● **Sayfa Alıntısı**
------------------------
Şüpheli, aşı konusunun tartışıldığı programda konuklardan Necmettin Ünal’ın ifadesinin üzerine gerçeği yansıtmayan ifadeler kullanmak suretiyle ülkemizde geçici olarak misafir olan Suriyelileri açıkça hedef göstermiş ve toplumda infial oluşturacak sözler sarf etmiştir. Nitekim akabinde yapılan Twitter paylaşımları da bu infiali gözler önüne sermektedir. Şüpheli özetle ülkemizde bulunan Suriyelilerin oldukça özgür olduklarını, hesap verme yükümlülükleri bulunmadığını, sokağa çıkma kısıtlamalarının kendilerini bağlamadığını, tüm sağlık hizmetlerinden ücretsiz yararlandıklarını ve Türkiye’yi işgal ettiklerini ifade etmiştir.

Şüpheli tarafından ortaya atılan iddiaların hiçbiri gerçeği yansıtmamaktadır. Sokağa çıkma kısıtlamalarının uygulama usulleri İçişleri Bakanlığı tarafından düzenlenmekte olup geçici koruma sahiplerine herhangi bir ayrıcalık öngörülmemiştir. Öte yandan Geçici Koruma Yönetmeliği uyarınca geçici koruma sahiplerinin yararlanacağı sağlık hizmetleri, acil ve zorunlu hizmetlere erişim hakları bağlamında ve kamu sağlığı gözetilerek Sağlık Bakanlığı tarafından belirlenen usullerde düzenlenmekte olup herhangi bir şekilde bu kişilere imtiyaz sağlanmamaktadır. Bununla birlikte toplu şekilde ülke sınırları içine giren yabancıların sağlık hizmetlerine erişimi hususunda gerekli kolaylık sağlamayan ülkelerde yaygın hastalıklarla kamu sağlığının ne denli bozulduğu tecrübe edilmişken özellikle içinde bulunduğumuz dönemde Suriyelilerin sağlık hizmetlerinden faydalandırılmasını “maske takarak” eleştirmenin büyük bir çelişki olduğu da ortadadır. Ayrıca Suriyelilerin hesap verme yükümlülüklerinin bulunmadığını, ellerini kollarını sağlayarak gezdiklerini ifade etmek ise abesle iştigal etmektir. Hayatın olağan akışında kim olduğuna bakılmaksızın kamu düzenine aykırılık teşkil eden eylemlerde bulunan her yabancıya emniyet güçlerince gerekli müdahaleler yapılmakta olup bu hususta da geçici koruma sahiplerine herhangi bir ayrıcalık tanınmamaktadır. Bilakis kamu düzeni, kamu güvenliği veya kamu sağlığı açısından tehdit oluşturma durumu diğer yabancılar gibi geçici koruma sahibi kişiler için de sınır dışı etme sebepleri arasında yer almaktadır.
------------------------
● **Veri Satırları**
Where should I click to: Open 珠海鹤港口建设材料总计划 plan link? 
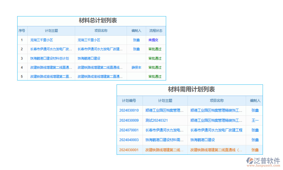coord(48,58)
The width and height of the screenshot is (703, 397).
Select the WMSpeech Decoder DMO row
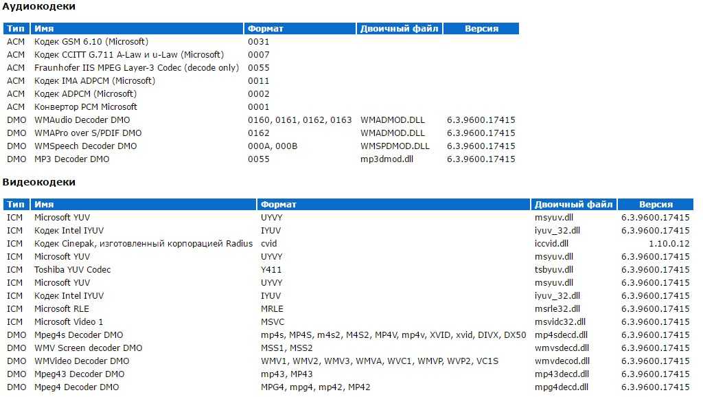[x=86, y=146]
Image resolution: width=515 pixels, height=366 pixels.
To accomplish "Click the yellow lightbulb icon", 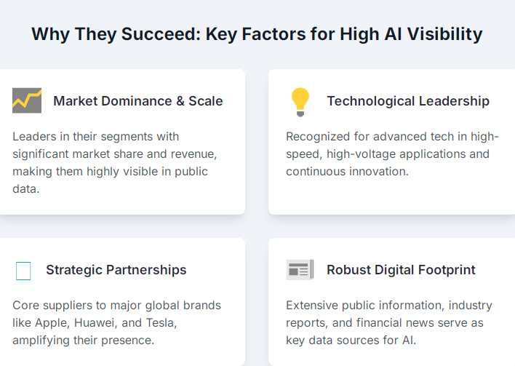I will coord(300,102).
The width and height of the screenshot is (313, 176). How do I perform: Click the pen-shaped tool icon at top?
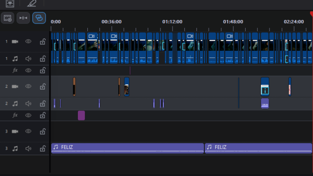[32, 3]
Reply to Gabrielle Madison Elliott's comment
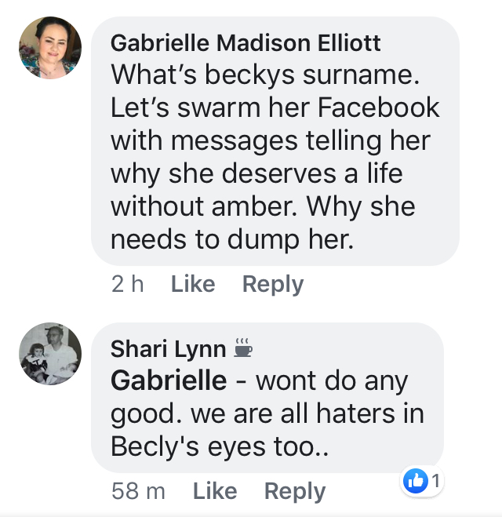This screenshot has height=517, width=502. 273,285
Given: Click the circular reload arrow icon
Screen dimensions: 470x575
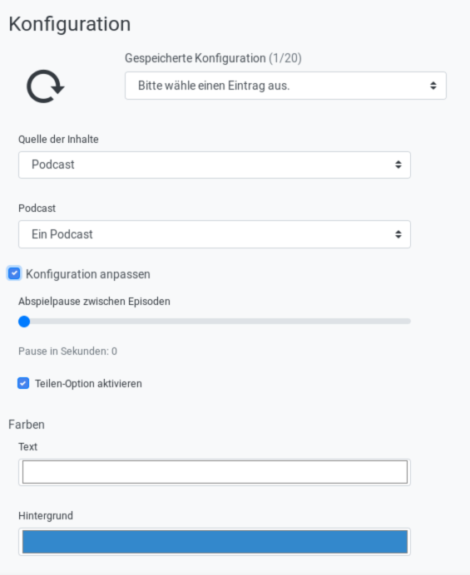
------------------------
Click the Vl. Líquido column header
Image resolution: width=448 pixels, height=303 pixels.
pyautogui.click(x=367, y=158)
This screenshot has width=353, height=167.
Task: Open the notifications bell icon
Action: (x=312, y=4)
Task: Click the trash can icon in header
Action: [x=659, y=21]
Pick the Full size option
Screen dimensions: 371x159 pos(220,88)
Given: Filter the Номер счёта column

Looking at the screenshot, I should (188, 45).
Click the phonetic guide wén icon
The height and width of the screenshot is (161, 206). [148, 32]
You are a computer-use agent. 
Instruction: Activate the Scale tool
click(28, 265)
------------------------
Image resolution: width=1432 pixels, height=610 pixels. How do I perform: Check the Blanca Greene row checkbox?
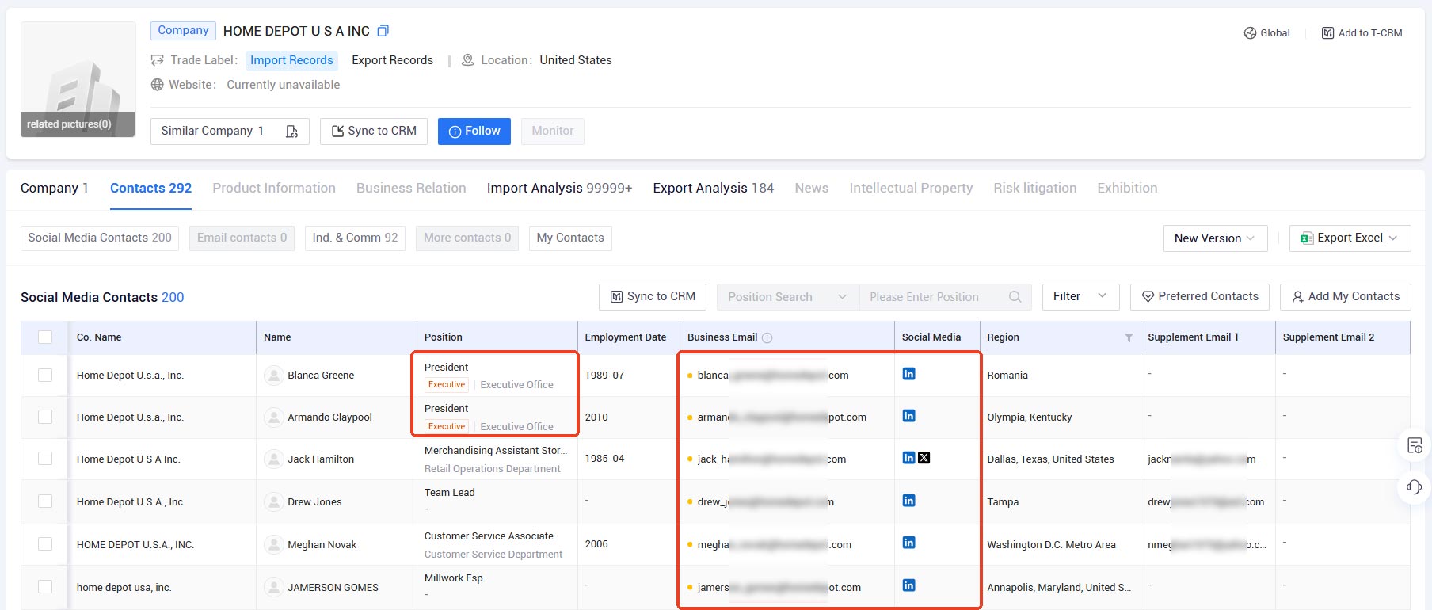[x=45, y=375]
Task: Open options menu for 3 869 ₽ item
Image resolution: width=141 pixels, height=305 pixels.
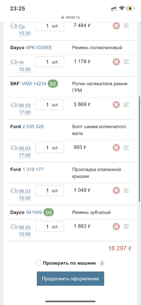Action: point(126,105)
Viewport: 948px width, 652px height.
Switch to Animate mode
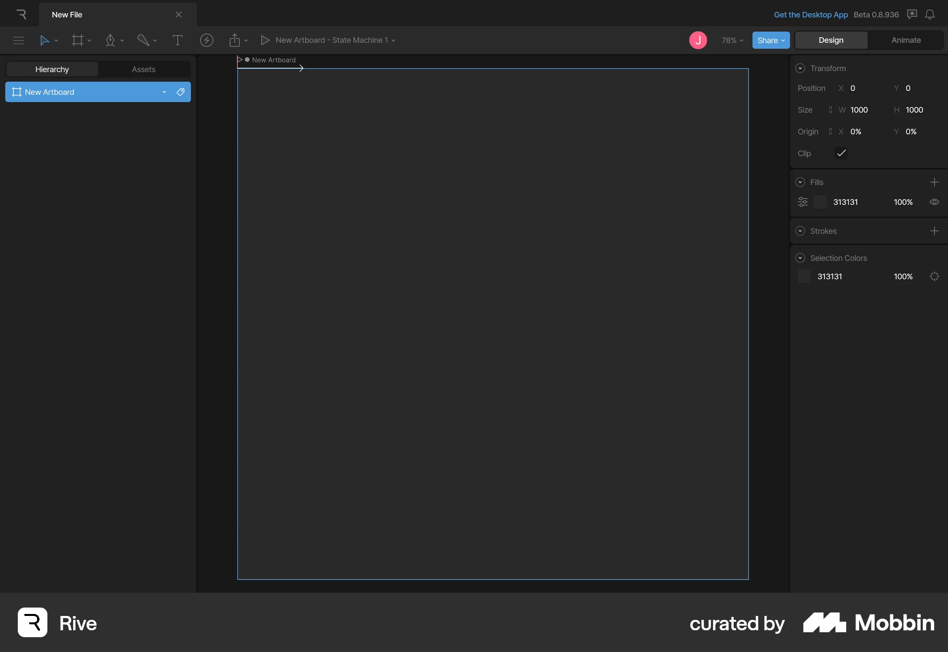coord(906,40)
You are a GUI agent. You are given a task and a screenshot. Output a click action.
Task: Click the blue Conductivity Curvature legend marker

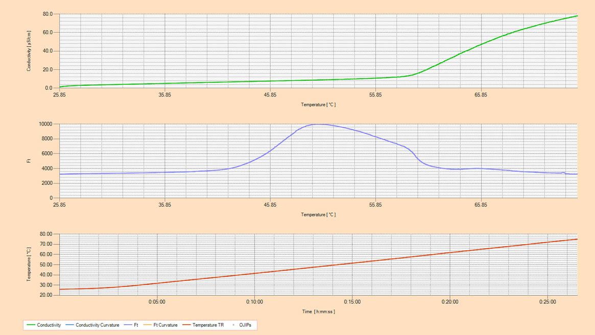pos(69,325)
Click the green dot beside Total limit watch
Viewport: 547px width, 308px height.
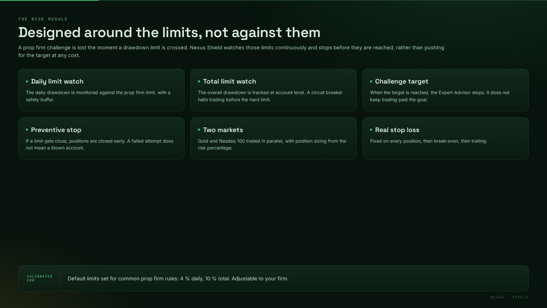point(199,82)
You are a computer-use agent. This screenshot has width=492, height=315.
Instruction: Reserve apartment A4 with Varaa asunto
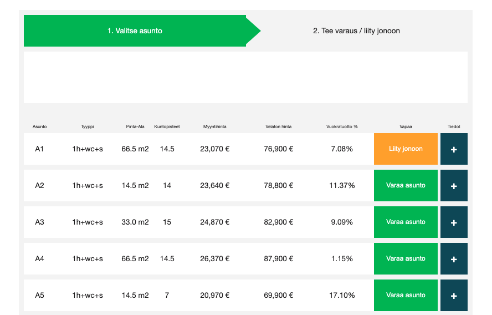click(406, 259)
------------------------
● **Yapılacak İşler**
1. Sayfa alıntısına göre şu ifadelerden her biri doğru mu: (a) Sokağa çıkma kısıtlamalarının uygulama usullerini İçişleri Bakanlığı düzenler. (b) Geçici koruma sahiplerinin yararlanacağı sağlık hizmetlerinin usullerini Dışişleri Bakanlığı belirler. (c) Kamu düzeni açısından tehdit oluşturmak, geçici koruma sahipleri için sınır dışı etme sebebi sayılmaz. Her biri için evet ya da hayır deyin ve kararı belirleyen sözleri alıntıdan aynen aktarın.
2. Sayfa alıntısının bir bölümünü harfi harfine yazın. "Şüpheli, aşı konusunun" sözlerinin geçtiği yerden başlayın ve "ettiklerini ifade etmiştir." sözlerinden sonra durun.
Kayıtların buradaki işle hiçbir ilgisi yoktur.

● **Nihai Sonuçlar**
1.
(a) Evet: "Sokağa çıkma kısıtlamalarının uygulama usulleri İçişleri Bakanlığı tarafından düzenlenmekte olup"
(b) Hayır: "Sağlık Bakanlığı tarafından belirlenen usullerde düzenlenmekte olup"
(c) Hayır: "diğer yabancılar gibi geçici koruma sahibi kişiler için de sınır dışı etme sebepleri arasında yer almaktadır"

2.
Şüpheli, aşı konusunun tartışıldığı programda konuklardan Necmettin Ünal’ın ifadesinin üzerine gerçeği yansıtmayan ifadeler kullanmak suretiyle ülkemizde geçici olarak misafir olan Suriyelileri açıkça hedef göstermiş ve toplumda infial oluşturacak sözler sarf etmiştir. Nitekim akabinde yapılan Twitter paylaşımları da bu infiali gözler önüne sermektedir. Şüpheli özetle ülkemizde bulunan Suriyelilerin oldukça özgür olduklarını, hesap verme yükümlülükleri bulunmadığını, sokağa çıkma kısıtlamalarının kendilerini bağlamadığını, tüm sağlık hizmetlerinden ücretsiz yararlandıklarını ve Türkiye’yi işgal ettiklerini ifade etmiştir.